= Beginning of Section =
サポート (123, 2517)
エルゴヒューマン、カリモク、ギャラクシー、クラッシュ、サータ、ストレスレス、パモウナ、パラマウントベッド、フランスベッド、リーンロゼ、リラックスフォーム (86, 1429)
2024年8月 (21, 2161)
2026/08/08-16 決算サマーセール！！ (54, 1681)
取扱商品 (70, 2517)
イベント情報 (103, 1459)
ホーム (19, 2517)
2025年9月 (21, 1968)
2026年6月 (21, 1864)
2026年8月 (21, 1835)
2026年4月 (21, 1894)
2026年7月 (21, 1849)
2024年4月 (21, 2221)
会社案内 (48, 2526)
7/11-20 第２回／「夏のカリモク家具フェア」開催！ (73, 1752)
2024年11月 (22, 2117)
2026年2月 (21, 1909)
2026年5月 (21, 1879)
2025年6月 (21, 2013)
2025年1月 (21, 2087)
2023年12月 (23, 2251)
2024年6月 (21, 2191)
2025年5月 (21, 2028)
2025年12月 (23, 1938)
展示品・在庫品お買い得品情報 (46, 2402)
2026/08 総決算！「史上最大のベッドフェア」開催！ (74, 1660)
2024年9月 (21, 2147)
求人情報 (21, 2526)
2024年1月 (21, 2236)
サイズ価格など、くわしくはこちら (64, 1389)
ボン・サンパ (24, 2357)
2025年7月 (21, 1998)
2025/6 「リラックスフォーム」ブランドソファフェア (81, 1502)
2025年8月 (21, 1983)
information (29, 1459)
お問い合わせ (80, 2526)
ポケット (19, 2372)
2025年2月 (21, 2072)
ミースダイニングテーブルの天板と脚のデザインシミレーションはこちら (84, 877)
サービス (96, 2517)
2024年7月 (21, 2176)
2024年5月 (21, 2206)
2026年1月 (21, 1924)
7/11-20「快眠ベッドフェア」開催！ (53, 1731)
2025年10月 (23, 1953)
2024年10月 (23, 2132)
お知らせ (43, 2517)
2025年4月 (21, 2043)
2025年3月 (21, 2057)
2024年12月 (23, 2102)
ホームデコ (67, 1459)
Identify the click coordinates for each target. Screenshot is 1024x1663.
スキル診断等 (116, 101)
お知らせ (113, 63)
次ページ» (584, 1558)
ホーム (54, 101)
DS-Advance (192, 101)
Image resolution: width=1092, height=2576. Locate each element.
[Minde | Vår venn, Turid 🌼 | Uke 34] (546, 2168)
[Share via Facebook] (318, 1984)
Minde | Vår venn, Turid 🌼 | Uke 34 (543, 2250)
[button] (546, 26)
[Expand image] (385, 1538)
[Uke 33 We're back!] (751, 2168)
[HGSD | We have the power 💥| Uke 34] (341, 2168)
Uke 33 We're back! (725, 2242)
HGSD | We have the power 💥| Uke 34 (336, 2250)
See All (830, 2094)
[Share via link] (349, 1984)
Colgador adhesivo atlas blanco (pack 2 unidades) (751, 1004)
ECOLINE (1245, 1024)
= End of Section =
*TASK INSTRUCTIONS:* What you need to do is retype all the entries exactly as written.

*RESULT:*
サポート (123, 2517)
エルゴヒューマン、カリモク、ギャラクシー、クラッシュ、サータ、ストレスレス、パモウナ、パラマウントベッド、フランスベッド、リーンロゼ、リラックスフォーム (86, 1429)
2024年8月 (21, 2161)
2026/08/08-16 決算サマーセール！！ (54, 1681)
取扱商品 (70, 2517)
イベント情報 (103, 1459)
ホーム (19, 2517)
2025年9月 (21, 1968)
2026年6月 (21, 1864)
2026年8月 (21, 1835)
2026年4月 (21, 1894)
2026年7月 (21, 1849)
2024年4月 (21, 2221)
会社案内 (48, 2526)
7/11-20 第２回／「夏のカリモク家具フェア」開催！ (73, 1752)
2024年11月 (22, 2117)
2026年2月 (21, 1909)
2026年5月 (21, 1879)
2025年6月 (21, 2013)
2025年1月 (21, 2087)
2023年12月 (23, 2251)
2024年6月 (21, 2191)
2025年5月 (21, 2028)
2025年12月 (23, 1938)
展示品・在庫品お買い得品情報 (46, 2402)
2026/08 総決算！「史上最大のベッドフェア」開催！ (74, 1660)
2024年9月 (21, 2147)
求人情報 (21, 2526)
2024年1月 (21, 2236)
サイズ価格など、くわしくはこちら (64, 1389)
ボン・サンパ (24, 2357)
2025年7月 (21, 1998)
2025/6 「リラックスフォーム」ブランドソファフェア (81, 1502)
2025年8月 (21, 1983)
information (29, 1459)
お問い合わせ (80, 2526)
ポケット (19, 2372)
2025年2月 (21, 2072)
ミースダイニングテーブルの天板と脚のデザインシミレーションはこちら (84, 877)
サービス (96, 2517)
2024年7月 (21, 2176)
2024年5月 (21, 2206)
2026年1月 (21, 1924)
7/11-20「快眠ベッドフェア」開催！ (53, 1731)
2025年10月 (23, 1953)
2024年10月 (23, 2132)
お知らせ (43, 2517)
2025年4月 (21, 2043)
2025年3月 (21, 2057)
2024年12月 (23, 2102)
ホームデコ (67, 1459)
Identify the click coordinates for each target. Screenshot is 1024x1663.
スキル診断等 (116, 101)
お知らせ (113, 63)
次ページ» (584, 1558)
ホーム (54, 101)
DS-Advance (192, 101)
Image resolution: width=1092, height=2576. Locate each element.
[Minde | Vår venn, Turid 🌼 | Uke 34] (546, 2168)
[Share via Facebook] (318, 1984)
Minde | Vår venn, Turid 🌼 | Uke 34 (543, 2250)
[button] (546, 26)
[Expand image] (385, 1538)
[Uke 33 We're back!] (751, 2168)
[HGSD | We have the power 💥| Uke 34] (341, 2168)
Uke 33 We're back! (725, 2242)
HGSD | We have the power 💥| Uke 34 (336, 2250)
See All (830, 2094)
[Share via link] (349, 1984)
Colgador adhesivo atlas blanco (pack 2 unidades) (751, 1004)
ECOLINE (1245, 1024)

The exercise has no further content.